目录
RecursiveCharacterTextSplitter 按字数分块
CharacterTextSplitter 指定单个分隔符分块
txt 有多行,我的这份数据有 67 行,样例如下:
字段1\t值1\n
字段2\t值2\n
...
RecursiveCharacterTextSplitter 按字数分块
按照每 100 个字分块,每块允许重叠字数为 20,可以看到结果被分为了 135 个块
from langchain.text_splitter import CharacterTextSplitter
from langchain_text_splitters import RecursiveCharacterTextSplitter
# 方法1 读取
filepath = 'data/专业描述.txt'
with open(filepath, encoding='utf8') as f:
state_of_the_union = f.read()
# 方法2 读取
state_of_the_union = TextLoader(filepath, encoding='utf8').load()
# 按块分割
text_splitter = RecursiveCharacterTextSplitter(
chunk_size=100, # 指定每块大小
chunk_overlap=20, # 指定每块可以重叠的字符数
length_function=len,
is_separator_regex=False,
)
texts = text_splitter.create_documents([state_of_the_union])

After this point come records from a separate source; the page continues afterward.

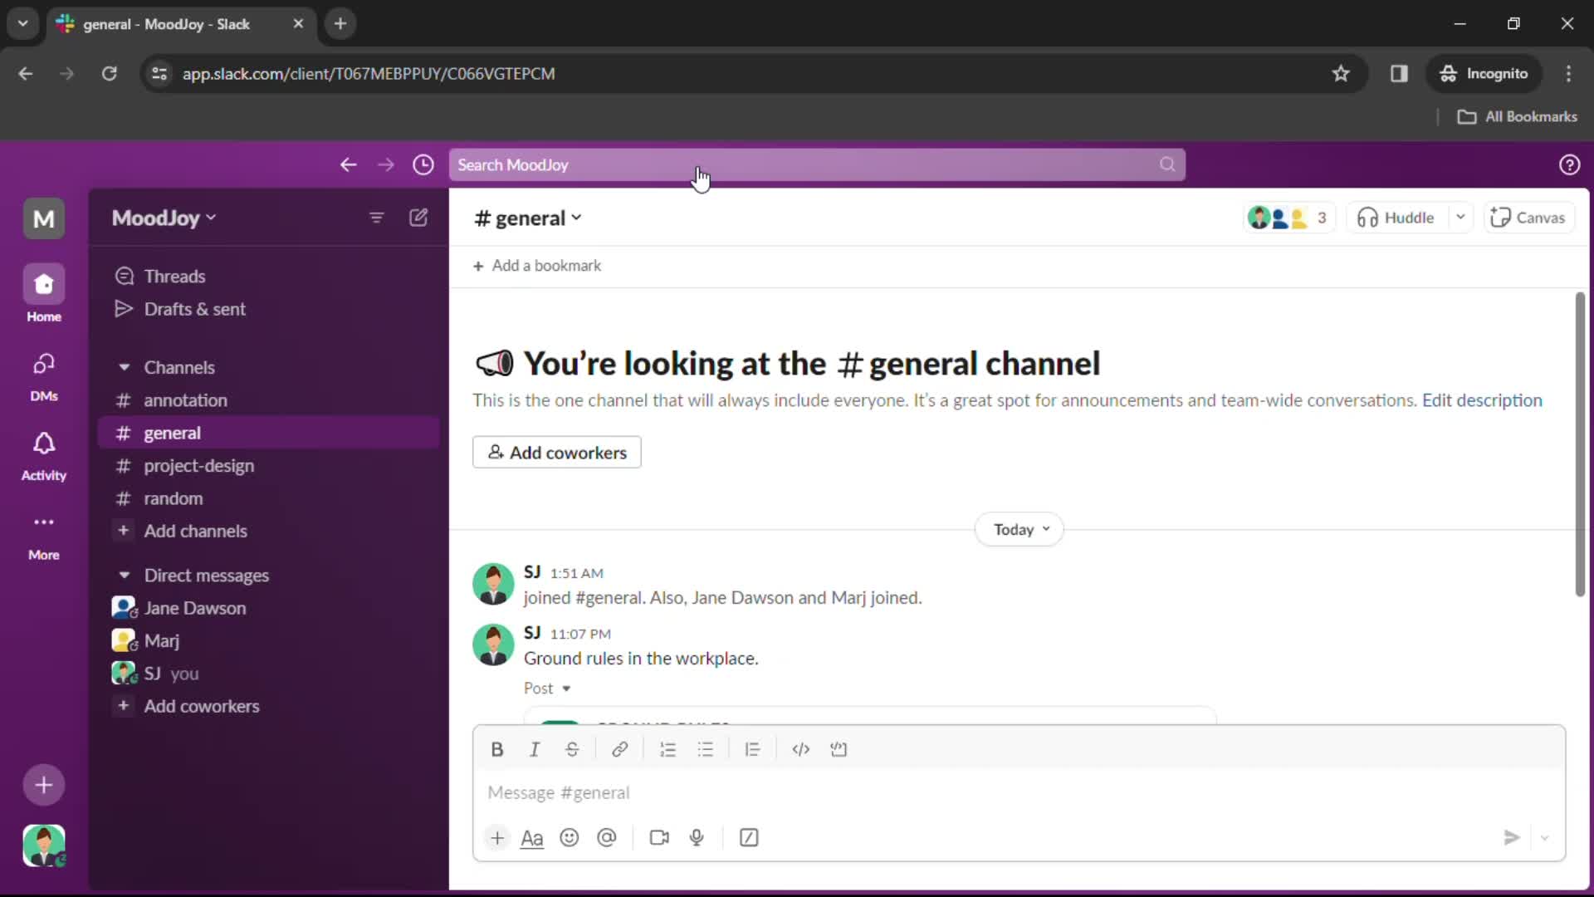
Task: Click the Edit description link
Action: point(1481,399)

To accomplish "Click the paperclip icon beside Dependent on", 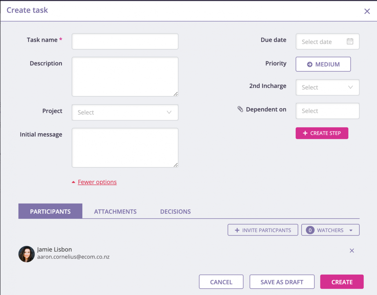I will tap(241, 109).
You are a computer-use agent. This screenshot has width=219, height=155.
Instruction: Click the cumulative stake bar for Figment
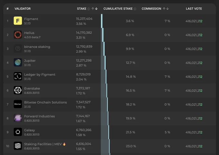(x=102, y=21)
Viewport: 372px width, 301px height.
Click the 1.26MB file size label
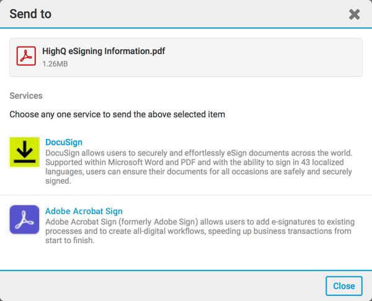pos(56,63)
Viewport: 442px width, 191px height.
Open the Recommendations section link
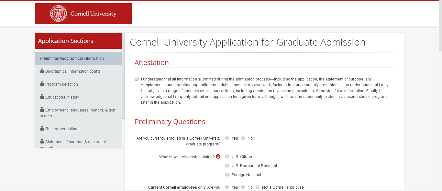62,129
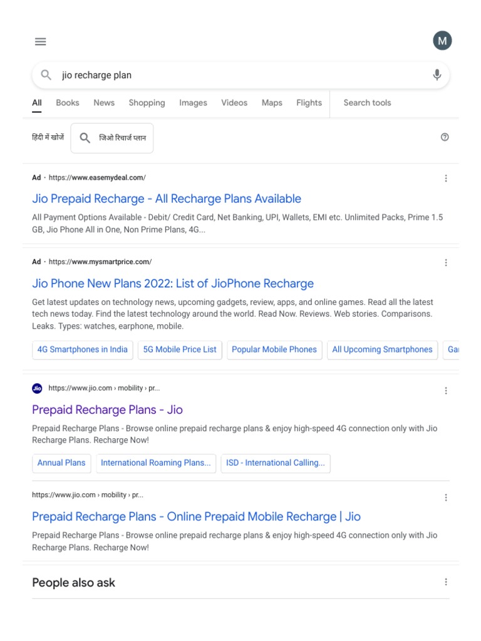Click Search tools button
This screenshot has height=641, width=481.
[367, 103]
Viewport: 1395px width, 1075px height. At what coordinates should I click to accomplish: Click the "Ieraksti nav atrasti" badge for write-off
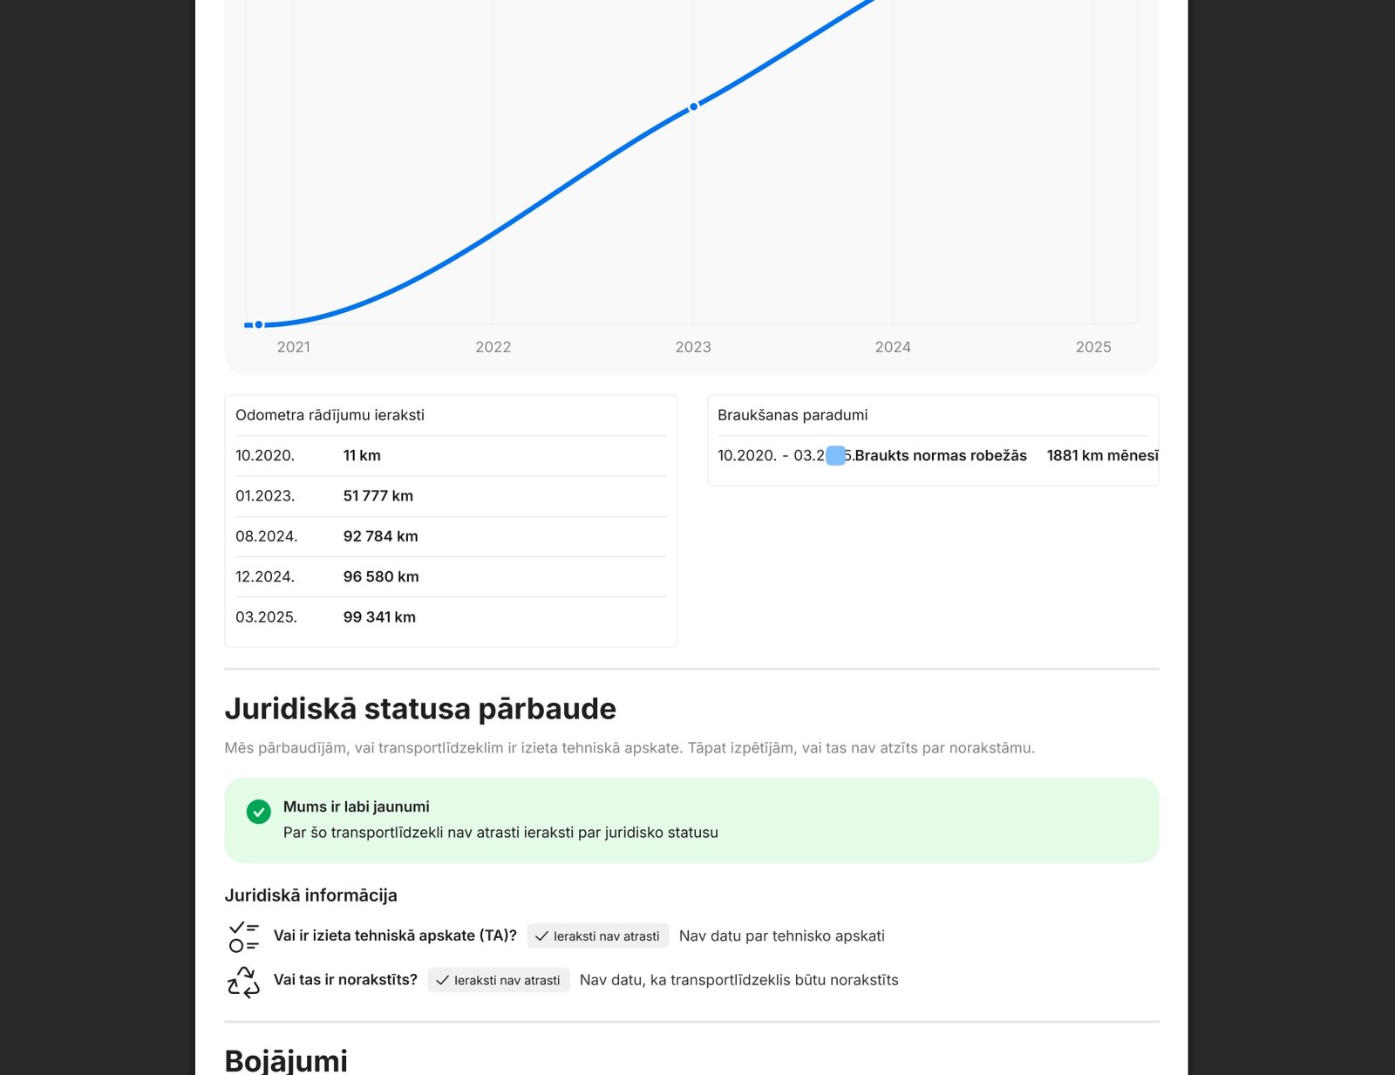click(x=499, y=981)
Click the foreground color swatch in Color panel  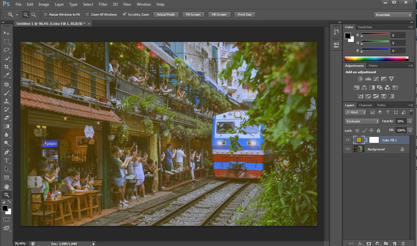click(348, 36)
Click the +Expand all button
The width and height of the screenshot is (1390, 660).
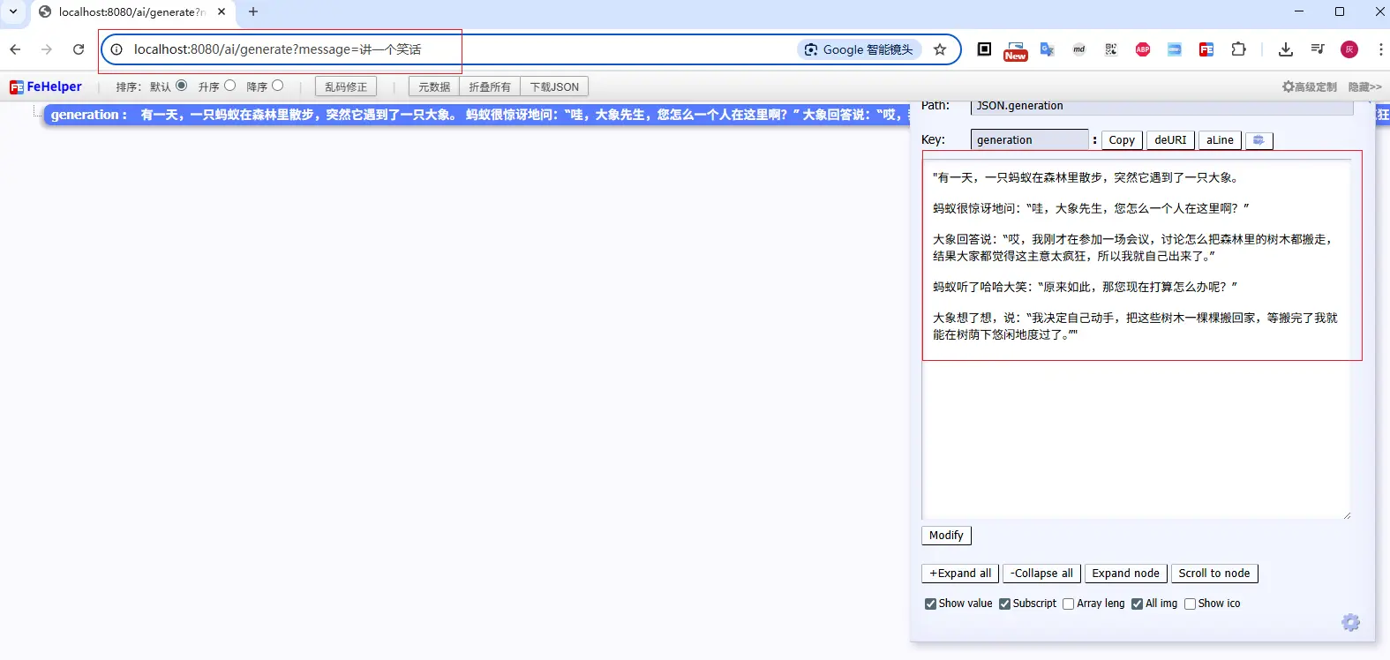(x=959, y=574)
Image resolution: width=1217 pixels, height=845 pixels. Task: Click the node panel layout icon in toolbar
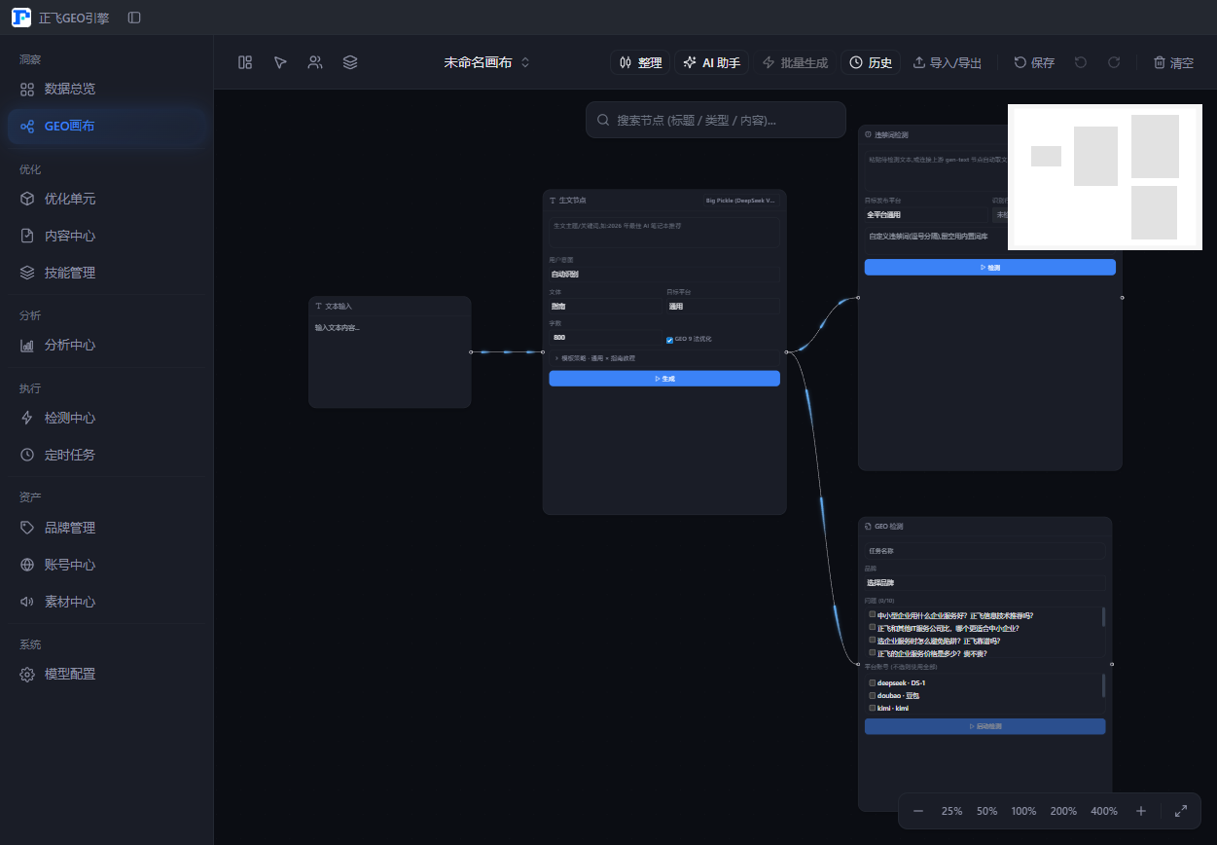click(x=245, y=62)
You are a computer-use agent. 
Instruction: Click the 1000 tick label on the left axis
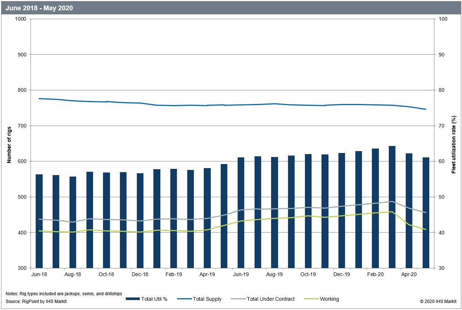point(21,19)
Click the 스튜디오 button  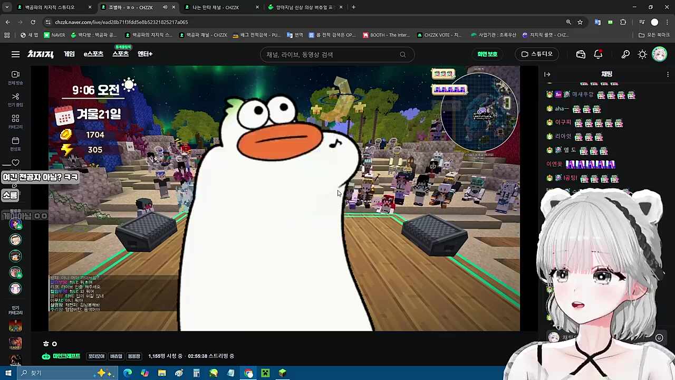(537, 54)
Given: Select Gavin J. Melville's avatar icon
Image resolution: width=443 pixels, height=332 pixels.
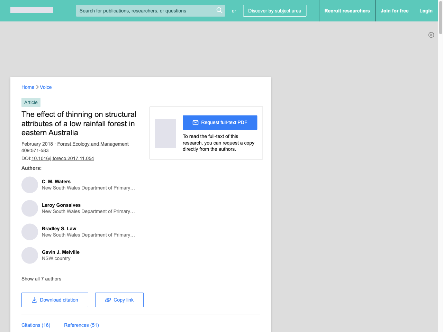Looking at the screenshot, I should (x=30, y=256).
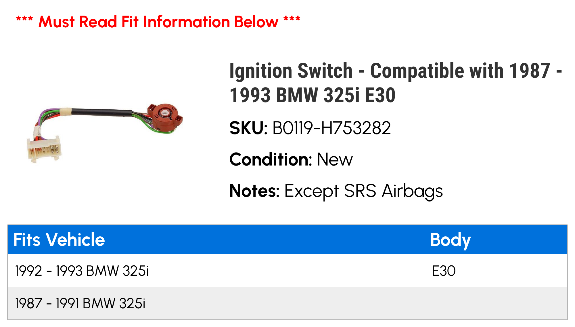
Task: Click the "Except SRS Airbags" note text
Action: click(364, 191)
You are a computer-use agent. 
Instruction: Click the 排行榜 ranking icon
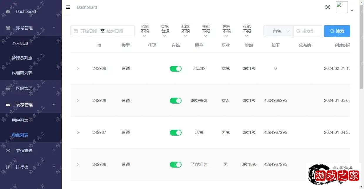[8, 167]
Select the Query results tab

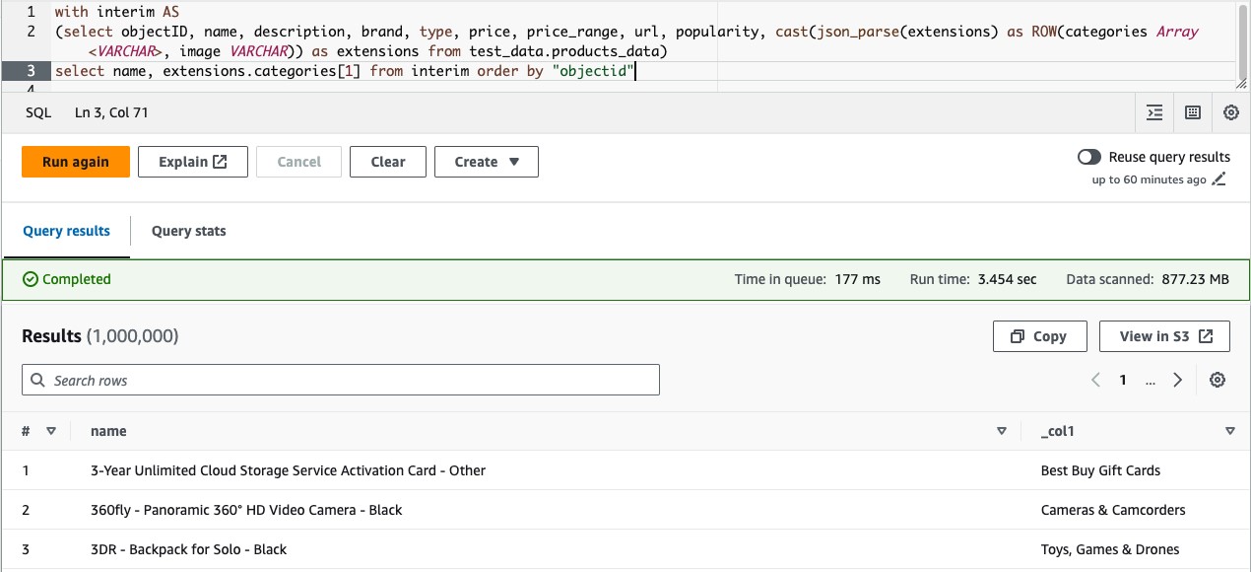point(66,231)
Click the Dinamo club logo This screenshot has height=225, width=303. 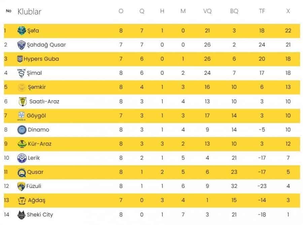[22, 130]
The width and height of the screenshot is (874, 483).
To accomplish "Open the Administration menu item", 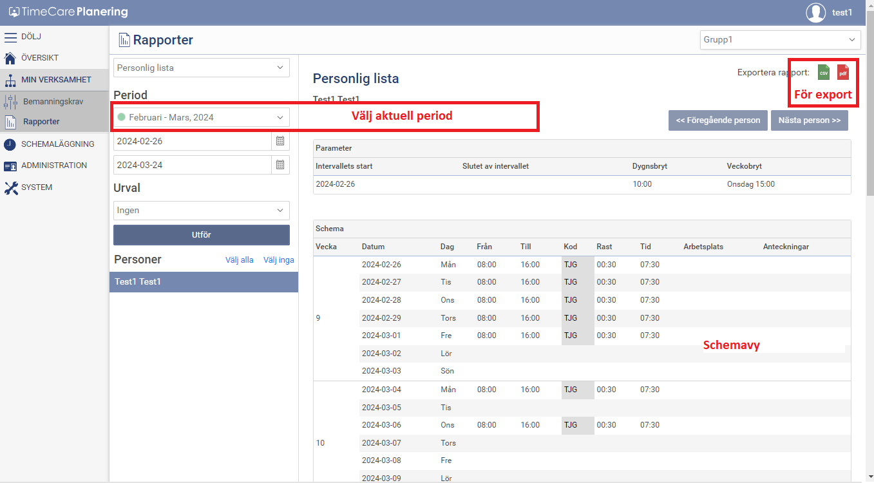I will (53, 166).
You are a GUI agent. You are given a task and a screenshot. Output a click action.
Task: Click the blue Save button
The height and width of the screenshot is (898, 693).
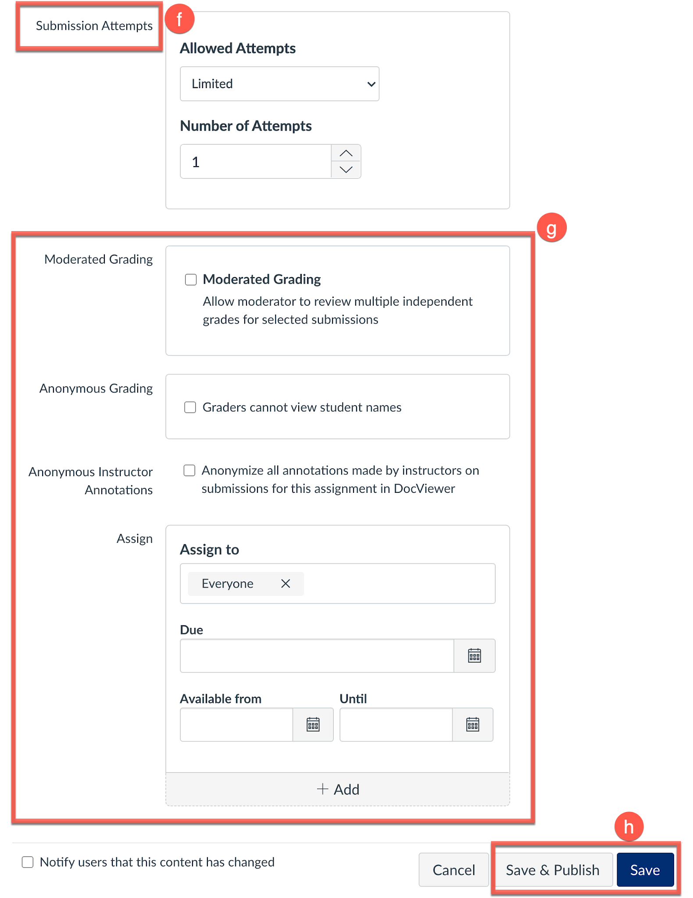click(645, 870)
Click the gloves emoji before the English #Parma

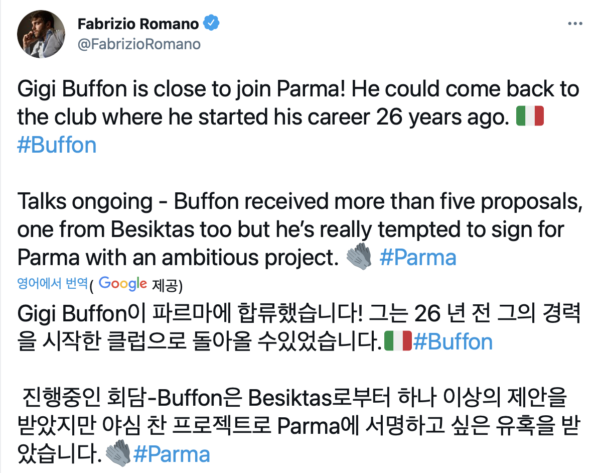pyautogui.click(x=359, y=257)
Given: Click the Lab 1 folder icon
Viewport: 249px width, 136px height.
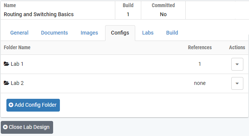Looking at the screenshot, I should [x=6, y=64].
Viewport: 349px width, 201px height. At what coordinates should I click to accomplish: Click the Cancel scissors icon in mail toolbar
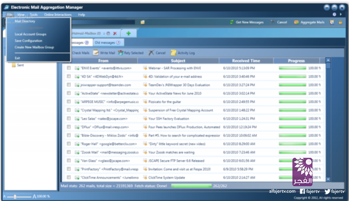click(x=152, y=53)
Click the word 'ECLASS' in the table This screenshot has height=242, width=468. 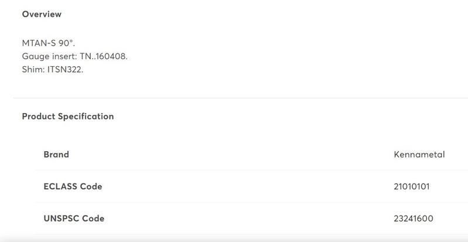tap(62, 186)
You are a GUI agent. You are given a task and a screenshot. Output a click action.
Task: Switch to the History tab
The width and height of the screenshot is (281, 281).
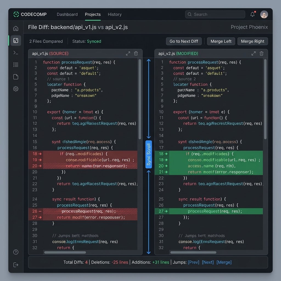tap(115, 14)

# texts = text_splitter.split_documents(raw_documents)
print(texts)
其实这个也可以按照指定字符去分割,按顺序分割它们,直到块足够小。默认列表是 ["\n\n", "\n", " ", ""],指定
separators 参数
from langchain.text_splitter import CharacterTextSplitter
from langchain_text_splitters import RecursiveCharacterTextSplitter
# 方法1 读取
filepath = 'data/专业描述.txt'
with open(filepath, encoding='utf8') as f:
state_of_the_union = f.read()
# 方法2 读取
state_of_the_union = TextLoader(filepath, encoding='utf8').load()
# 按块分割
text_splitter = RecursiveCharacterTextSplitter(
chunk_size=100, # 指定每块大小
chunk_overlap=20, # 指定每块可以重叠的字符数
length_function=len,
is_separator_regex=False,
separators=['\n', '\n\n'] # 指定按照什么字符去分割,如果不指定就按照 chunk_size +- chunk_overlap(100+-20)个字去分割
)
texts = text_splitter.create_documents([state_of_the_union])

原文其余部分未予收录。